■ **THE RECORDS**

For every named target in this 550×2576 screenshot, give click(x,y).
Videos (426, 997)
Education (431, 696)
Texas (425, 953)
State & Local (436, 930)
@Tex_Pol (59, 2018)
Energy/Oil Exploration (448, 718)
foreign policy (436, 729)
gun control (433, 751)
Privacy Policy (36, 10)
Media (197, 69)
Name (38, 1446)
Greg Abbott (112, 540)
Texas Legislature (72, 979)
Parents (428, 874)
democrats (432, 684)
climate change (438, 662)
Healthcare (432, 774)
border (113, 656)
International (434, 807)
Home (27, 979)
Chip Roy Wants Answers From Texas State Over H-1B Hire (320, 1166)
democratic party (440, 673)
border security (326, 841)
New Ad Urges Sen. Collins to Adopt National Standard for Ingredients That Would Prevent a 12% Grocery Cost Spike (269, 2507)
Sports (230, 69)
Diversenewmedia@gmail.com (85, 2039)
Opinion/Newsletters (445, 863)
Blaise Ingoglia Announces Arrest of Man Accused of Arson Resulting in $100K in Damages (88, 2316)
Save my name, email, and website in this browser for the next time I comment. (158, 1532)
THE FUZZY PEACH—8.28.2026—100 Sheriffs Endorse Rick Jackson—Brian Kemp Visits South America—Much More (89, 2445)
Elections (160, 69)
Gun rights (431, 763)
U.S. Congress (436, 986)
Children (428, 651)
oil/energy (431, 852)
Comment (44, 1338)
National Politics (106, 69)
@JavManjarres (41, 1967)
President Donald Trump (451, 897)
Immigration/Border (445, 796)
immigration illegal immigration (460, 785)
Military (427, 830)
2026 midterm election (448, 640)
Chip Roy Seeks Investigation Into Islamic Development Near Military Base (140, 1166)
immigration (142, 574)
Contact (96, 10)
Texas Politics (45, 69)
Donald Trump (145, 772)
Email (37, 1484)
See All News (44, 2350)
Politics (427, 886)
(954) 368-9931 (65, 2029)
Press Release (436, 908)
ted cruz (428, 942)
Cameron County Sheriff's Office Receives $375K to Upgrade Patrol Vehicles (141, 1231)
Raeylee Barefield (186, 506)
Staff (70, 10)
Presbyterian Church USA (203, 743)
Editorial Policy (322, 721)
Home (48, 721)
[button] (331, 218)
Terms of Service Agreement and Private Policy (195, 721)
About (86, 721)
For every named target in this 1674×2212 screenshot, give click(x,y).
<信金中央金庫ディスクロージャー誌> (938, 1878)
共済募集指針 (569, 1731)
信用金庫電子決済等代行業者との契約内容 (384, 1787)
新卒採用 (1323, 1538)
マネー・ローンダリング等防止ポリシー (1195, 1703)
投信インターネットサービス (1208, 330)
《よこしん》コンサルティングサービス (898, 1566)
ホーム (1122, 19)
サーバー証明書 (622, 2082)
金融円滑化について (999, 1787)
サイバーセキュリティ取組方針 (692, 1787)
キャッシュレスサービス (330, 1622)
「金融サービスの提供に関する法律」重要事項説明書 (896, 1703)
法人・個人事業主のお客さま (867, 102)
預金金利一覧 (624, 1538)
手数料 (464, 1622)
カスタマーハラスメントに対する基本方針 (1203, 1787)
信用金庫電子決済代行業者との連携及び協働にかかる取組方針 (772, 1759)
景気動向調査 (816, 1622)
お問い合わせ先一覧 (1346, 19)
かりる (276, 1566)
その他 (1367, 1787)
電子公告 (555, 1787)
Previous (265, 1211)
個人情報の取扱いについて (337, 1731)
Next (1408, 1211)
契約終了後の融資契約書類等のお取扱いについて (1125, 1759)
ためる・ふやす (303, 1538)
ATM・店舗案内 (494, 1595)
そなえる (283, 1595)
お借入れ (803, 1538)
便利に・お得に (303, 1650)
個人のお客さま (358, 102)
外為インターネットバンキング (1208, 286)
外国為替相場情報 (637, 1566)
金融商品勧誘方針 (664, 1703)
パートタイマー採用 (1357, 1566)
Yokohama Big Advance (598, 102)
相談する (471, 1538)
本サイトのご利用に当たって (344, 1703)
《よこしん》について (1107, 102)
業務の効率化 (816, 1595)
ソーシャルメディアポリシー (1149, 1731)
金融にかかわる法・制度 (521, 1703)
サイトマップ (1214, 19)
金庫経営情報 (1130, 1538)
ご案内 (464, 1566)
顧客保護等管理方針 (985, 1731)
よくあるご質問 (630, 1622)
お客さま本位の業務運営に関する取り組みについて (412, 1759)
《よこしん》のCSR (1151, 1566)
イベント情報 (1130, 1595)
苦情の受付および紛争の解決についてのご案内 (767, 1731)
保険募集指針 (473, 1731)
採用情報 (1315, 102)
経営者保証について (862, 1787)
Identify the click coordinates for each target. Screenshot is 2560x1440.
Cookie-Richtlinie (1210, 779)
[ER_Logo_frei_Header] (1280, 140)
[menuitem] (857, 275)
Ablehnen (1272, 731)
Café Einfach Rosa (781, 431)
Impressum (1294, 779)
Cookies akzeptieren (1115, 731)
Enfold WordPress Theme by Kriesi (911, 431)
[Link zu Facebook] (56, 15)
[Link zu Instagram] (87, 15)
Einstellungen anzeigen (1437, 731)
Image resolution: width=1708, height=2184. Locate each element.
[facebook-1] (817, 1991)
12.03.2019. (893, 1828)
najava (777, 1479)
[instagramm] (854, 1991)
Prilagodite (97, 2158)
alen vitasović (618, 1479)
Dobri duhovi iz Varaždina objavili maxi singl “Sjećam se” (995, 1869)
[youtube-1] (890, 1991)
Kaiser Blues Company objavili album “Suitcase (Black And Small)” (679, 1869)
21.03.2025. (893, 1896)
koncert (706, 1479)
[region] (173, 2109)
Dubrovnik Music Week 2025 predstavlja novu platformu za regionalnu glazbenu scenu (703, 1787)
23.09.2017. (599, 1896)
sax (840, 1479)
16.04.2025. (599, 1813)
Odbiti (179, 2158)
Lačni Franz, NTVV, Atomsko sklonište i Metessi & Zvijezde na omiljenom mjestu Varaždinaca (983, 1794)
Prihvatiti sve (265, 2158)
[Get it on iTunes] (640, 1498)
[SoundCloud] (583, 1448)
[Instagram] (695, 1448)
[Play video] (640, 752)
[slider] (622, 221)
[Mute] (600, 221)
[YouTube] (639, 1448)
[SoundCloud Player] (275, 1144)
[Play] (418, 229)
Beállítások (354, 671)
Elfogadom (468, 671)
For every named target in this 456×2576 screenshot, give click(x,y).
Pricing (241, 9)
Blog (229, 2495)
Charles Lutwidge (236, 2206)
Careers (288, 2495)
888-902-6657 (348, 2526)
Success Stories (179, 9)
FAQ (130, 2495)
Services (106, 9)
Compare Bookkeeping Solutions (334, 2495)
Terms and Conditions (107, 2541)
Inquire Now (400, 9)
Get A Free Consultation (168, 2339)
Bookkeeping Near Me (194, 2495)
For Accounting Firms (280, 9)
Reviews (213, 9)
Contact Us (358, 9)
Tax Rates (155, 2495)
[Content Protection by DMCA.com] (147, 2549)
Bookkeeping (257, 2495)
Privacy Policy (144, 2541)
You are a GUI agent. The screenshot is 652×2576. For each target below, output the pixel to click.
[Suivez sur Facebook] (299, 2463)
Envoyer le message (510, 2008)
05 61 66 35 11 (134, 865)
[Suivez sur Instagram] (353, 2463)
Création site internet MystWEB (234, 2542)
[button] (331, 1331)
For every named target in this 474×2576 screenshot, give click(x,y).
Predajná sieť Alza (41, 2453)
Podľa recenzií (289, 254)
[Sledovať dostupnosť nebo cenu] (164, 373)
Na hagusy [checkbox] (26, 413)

■ **PROBLEM**
Copy all of the data exactly. Skip nothing.

■ **SOLUTION FOR THIS TASK**
For every named target in this 550×2576 screenshot, give click(x,y).
Videos (426, 997)
Education (431, 696)
Texas (425, 953)
State & Local (436, 930)
@Tex_Pol (59, 2018)
Energy/Oil Exploration (448, 718)
foreign policy (436, 729)
gun control (433, 751)
Privacy Policy (36, 10)
Media (197, 69)
Name (38, 1446)
Greg Abbott (112, 540)
Texas Legislature (72, 979)
Parents (428, 874)
democrats (432, 684)
climate change (438, 662)
Healthcare (432, 774)
border (113, 656)
International (434, 807)
Home (27, 979)
Chip Roy Wants Answers From Texas State Over H-1B Hire (320, 1166)
democratic party (440, 673)
border security (326, 841)
New Ad Urges Sen. Collins to Adopt National Standard for Ingredients That Would Prevent a 12% Grocery Cost Spike (269, 2507)
Sports (230, 69)
Diversenewmedia@gmail.com (85, 2039)
Opinion/Newsletters (445, 863)
Blaise Ingoglia Announces Arrest of Man Accused of Arson Resulting in $100K in Damages (88, 2316)
Save my name, email, and website in this browser for the next time I comment. (158, 1532)
THE FUZZY PEACH—8.28.2026—100 Sheriffs Endorse Rick Jackson—Brian Kemp Visits South America—Much More (89, 2445)
Elections (160, 69)
Gun rights (431, 763)
U.S. Congress (436, 986)
Children (428, 651)
oil/energy (431, 852)
Comment (44, 1338)
National Politics (106, 69)
@JavManjarres (41, 1967)
President Donald Trump (451, 897)
Immigration/Border (445, 796)
immigration illegal immigration (460, 785)
Military (427, 830)
2026 midterm election (448, 640)
Chip Roy Seeks Investigation Into Islamic Development Near Military Base (140, 1166)
immigration (142, 574)
Contact (96, 10)
Texas Politics (45, 69)
Donald Trump (145, 772)
Email (37, 1484)
See All News (44, 2350)
Politics (427, 886)
(954) 368-9931 (65, 2029)
Press Release (436, 908)
ted cruz (428, 942)
Cameron County Sheriff's Office Receives $375K to Upgrade Patrol Vehicles (141, 1231)
Raeylee Barefield (186, 506)
Staff (70, 10)
Presbyterian Church USA (203, 743)
Editorial Policy (322, 721)
Home (48, 721)
[button] (331, 218)
Terms of Service Agreement and Private Policy (195, 721)
About (86, 721)
For every named target in this 1674×2212 screenshot, give click(x,y).
<信金中央金庫ディスクロージャー誌> (938, 1878)
共済募集指針 (569, 1731)
信用金庫電子決済等代行業者との契約内容 (384, 1787)
新卒採用 (1323, 1538)
マネー・ローンダリング等防止ポリシー (1195, 1703)
投信インターネットサービス (1208, 330)
《よこしん》コンサルティングサービス (898, 1566)
ホーム (1122, 19)
サーバー証明書 (622, 2082)
金融円滑化について (999, 1787)
サイバーセキュリティ取組方針 (692, 1787)
キャッシュレスサービス (330, 1622)
「金融サービスの提供に関する法律」重要事項説明書 (896, 1703)
法人・個人事業主のお客さま (867, 102)
預金金利一覧 (624, 1538)
手数料 (464, 1622)
カスタマーハラスメントに対する基本方針 (1203, 1787)
信用金庫電子決済代行業者との連携及び協働にかかる取組方針 (772, 1759)
景気動向調査 (816, 1622)
お問い合わせ先一覧 (1346, 19)
かりる (276, 1566)
その他 (1367, 1787)
電子公告 (555, 1787)
Previous (265, 1211)
個人情報の取扱いについて (337, 1731)
Next (1408, 1211)
契約終了後の融資契約書類等のお取扱いについて (1125, 1759)
ためる・ふやす (303, 1538)
ATM・店舗案内 (494, 1595)
そなえる (283, 1595)
お借入れ (803, 1538)
便利に・お得に (303, 1650)
個人のお客さま (358, 102)
外為インターネットバンキング (1208, 286)
外国為替相場情報 (637, 1566)
金融商品勧誘方針 (664, 1703)
パートタイマー採用 (1357, 1566)
Yokohama Big Advance (598, 102)
相談する (471, 1538)
本サイトのご利用に当たって (344, 1703)
《よこしん》について (1107, 102)
業務の効率化 (816, 1595)
ソーシャルメディアポリシー (1149, 1731)
金融にかかわる法・制度 (521, 1703)
サイトマップ (1214, 19)
金庫経営情報 (1130, 1538)
ご案内 (464, 1566)
顧客保護等管理方針 (985, 1731)
よくあるご質問 (630, 1622)
お客さま本位の業務運営に関する取り組みについて (412, 1759)
《よこしん》のCSR (1151, 1566)
イベント情報 (1130, 1595)
苦情の受付および紛争の解決についてのご案内 (767, 1731)
保険募集指針 (473, 1731)
採用情報 (1315, 102)
経営者保証について (862, 1787)
Identify the click coordinates for each target. Screenshot is 2560x1440.
Cookie-Richtlinie (1210, 779)
[ER_Logo_frei_Header] (1280, 140)
[menuitem] (857, 275)
Ablehnen (1272, 731)
Café Einfach Rosa (781, 431)
Impressum (1294, 779)
Cookies akzeptieren (1115, 731)
Enfold WordPress Theme by Kriesi (911, 431)
[Link zu Facebook] (56, 15)
[Link zu Instagram] (87, 15)
Einstellungen anzeigen (1437, 731)
Image resolution: width=1708, height=2184. Locate each element.
[facebook-1] (817, 1991)
12.03.2019. (893, 1828)
najava (777, 1479)
[instagramm] (854, 1991)
Prilagodite (97, 2158)
alen vitasović (618, 1479)
Dobri duhovi iz Varaždina objavili maxi singl “Sjećam se” (995, 1869)
[youtube-1] (890, 1991)
Kaiser Blues Company objavili album “Suitcase (Black And Small)” (679, 1869)
21.03.2025. (893, 1896)
koncert (706, 1479)
[region] (173, 2109)
Dubrovnik Music Week 2025 predstavlja novu platformu za regionalnu glazbenu scenu (703, 1787)
23.09.2017. (599, 1896)
sax (840, 1479)
16.04.2025. (599, 1813)
Odbiti (179, 2158)
Lačni Franz, NTVV, Atomsko sklonište i Metessi & Zvijezde na omiljenom mjestu Varaždinaca (983, 1794)
Prihvatiti sve (265, 2158)
[Get it on iTunes] (640, 1498)
[SoundCloud] (583, 1448)
[Instagram] (695, 1448)
[Play video] (640, 752)
[slider] (622, 221)
[Mute] (600, 221)
[YouTube] (639, 1448)
[SoundCloud Player] (275, 1144)
[Play] (418, 229)
Beállítások (354, 671)
Elfogadom (468, 671)
For every named target in this 456×2576 screenshot, give click(x,y).
Pricing (241, 9)
Blog (229, 2495)
Charles Lutwidge (236, 2206)
Careers (288, 2495)
888-902-6657 (348, 2526)
Success Stories (179, 9)
FAQ (130, 2495)
Services (106, 9)
Compare Bookkeeping Solutions (334, 2495)
Terms and Conditions (107, 2541)
Inquire Now (400, 9)
Get A Free Consultation (168, 2339)
Bookkeeping Near Me (194, 2495)
For Accounting Firms (280, 9)
Reviews (213, 9)
Contact Us (358, 9)
Tax Rates (155, 2495)
[Content Protection by DMCA.com] (147, 2549)
Bookkeeping (257, 2495)
Privacy Policy (144, 2541)
You are a GUI agent. The screenshot is 652×2576. For each target below, output the pixel to click.
[Suivez sur Facebook] (299, 2463)
Envoyer le message (510, 2008)
05 61 66 35 11 (134, 865)
[Suivez sur Instagram] (353, 2463)
Création site internet MystWEB (234, 2542)
[button] (331, 1331)
For every named target in this 474×2576 screenshot, give click(x,y).
Predajná sieť Alza (41, 2453)
Podľa recenzií (289, 254)
[Sledovať dostupnosť nebo cenu] (164, 373)
Na hagusy [checkbox] (26, 413)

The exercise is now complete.